[Records from a data collection]
☆ ☆ ☆ ☆ ☆

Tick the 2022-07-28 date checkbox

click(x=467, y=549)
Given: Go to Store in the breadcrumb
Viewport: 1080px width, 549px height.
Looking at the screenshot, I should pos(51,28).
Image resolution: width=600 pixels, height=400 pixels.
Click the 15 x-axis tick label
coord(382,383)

☆ ☆ ☆ ☆ ☆

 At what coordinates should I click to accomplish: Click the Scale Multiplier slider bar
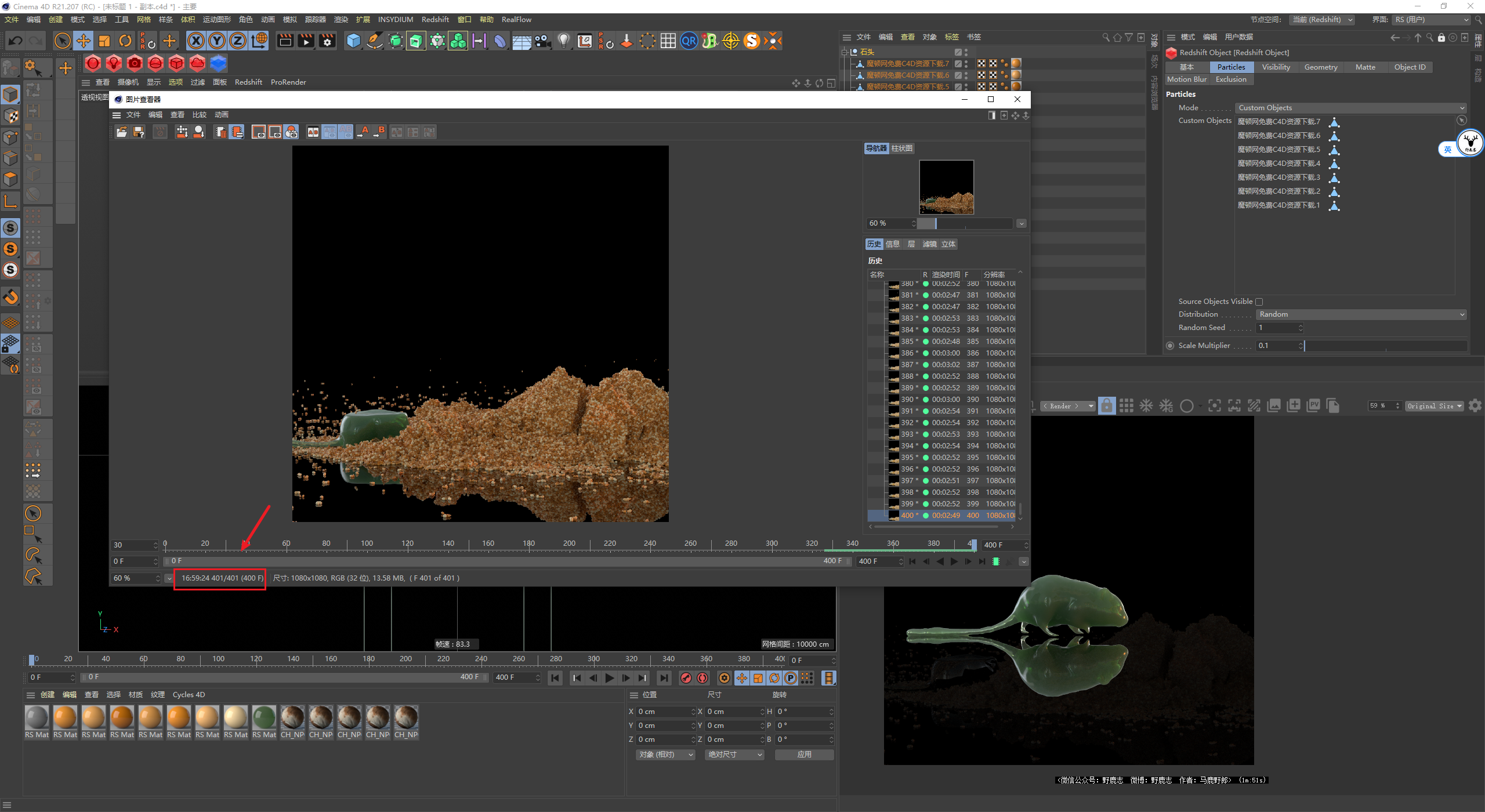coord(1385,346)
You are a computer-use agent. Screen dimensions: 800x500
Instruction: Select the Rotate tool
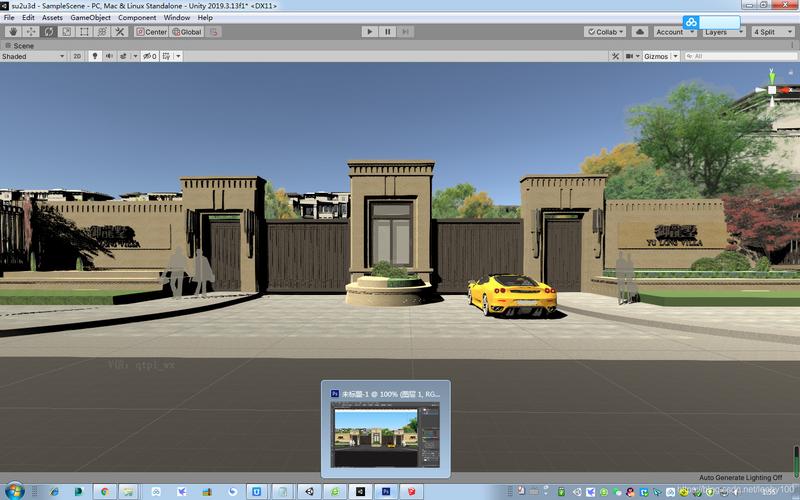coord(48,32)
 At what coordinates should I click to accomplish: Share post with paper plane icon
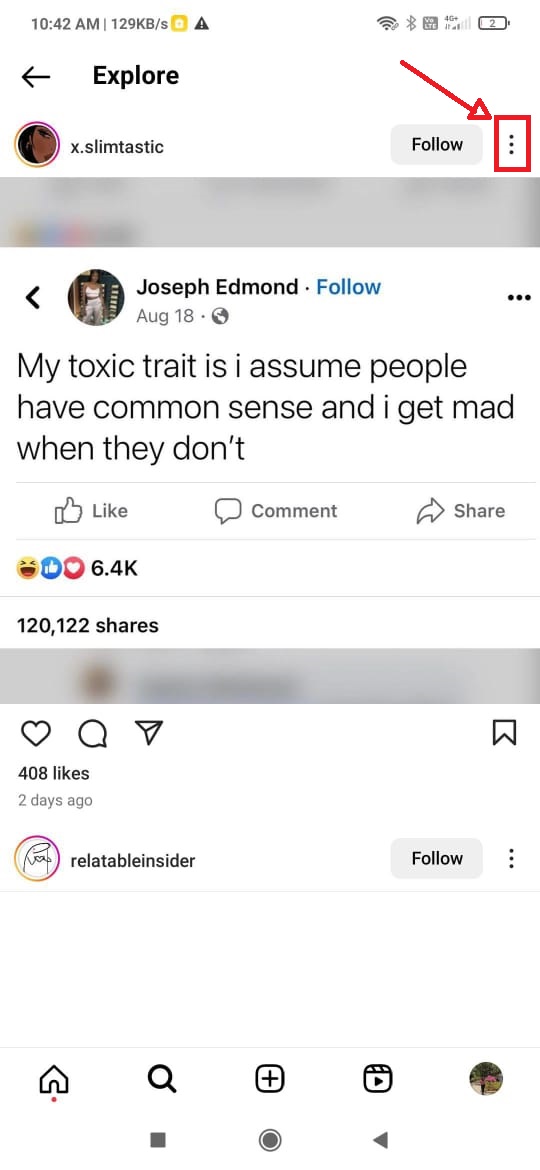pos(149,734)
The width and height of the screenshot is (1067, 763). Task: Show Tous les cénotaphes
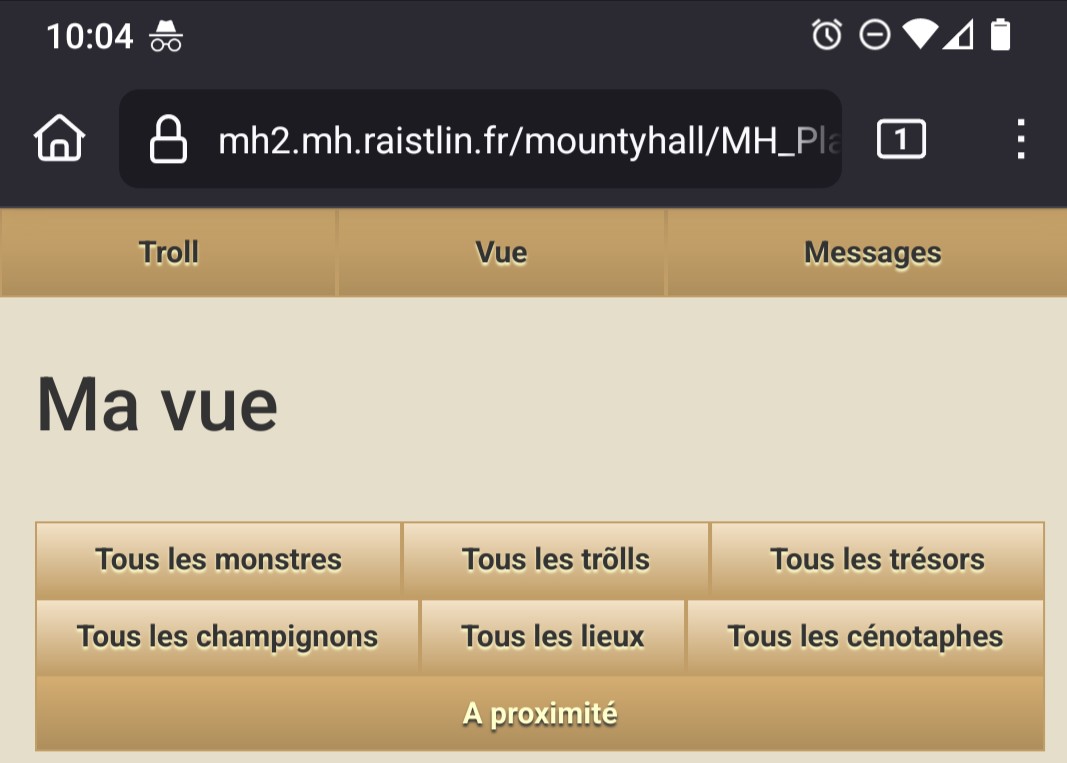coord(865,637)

☆ ☆ ☆ ☆ ☆

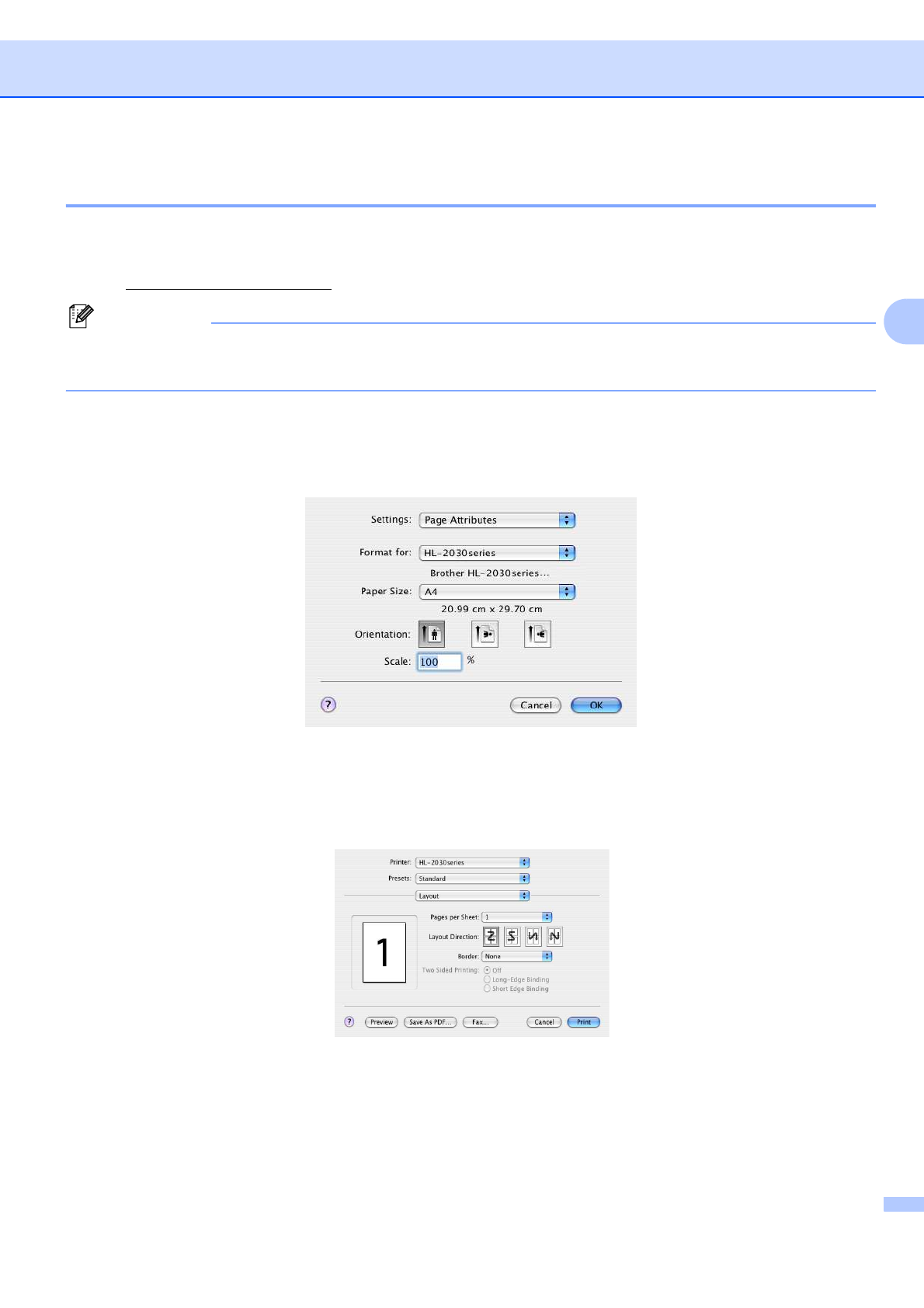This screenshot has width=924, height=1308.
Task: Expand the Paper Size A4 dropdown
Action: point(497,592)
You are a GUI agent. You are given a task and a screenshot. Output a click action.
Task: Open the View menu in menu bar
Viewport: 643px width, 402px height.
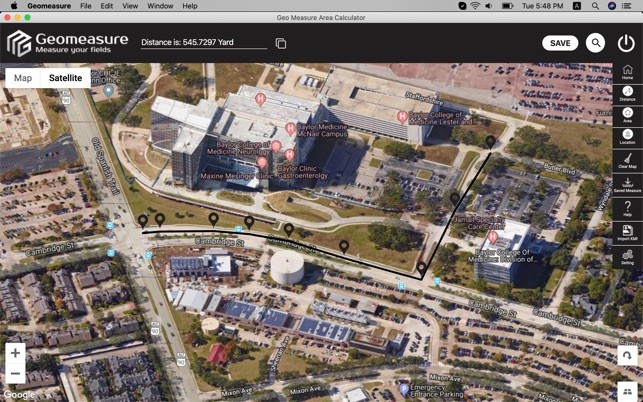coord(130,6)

☆ ☆ ☆ ☆ ☆

• **Stated task**
Locate every line of the material above that contains the word "should" and copy each one. Case counts.

• **Solution**
Looking at the screenshot, I should pos(51,28).
 At what coordinates should I click to accomplish: Click the Scale Multiplier slider bar
 At what coordinates should I click to accomplish: Share post with paper plane icon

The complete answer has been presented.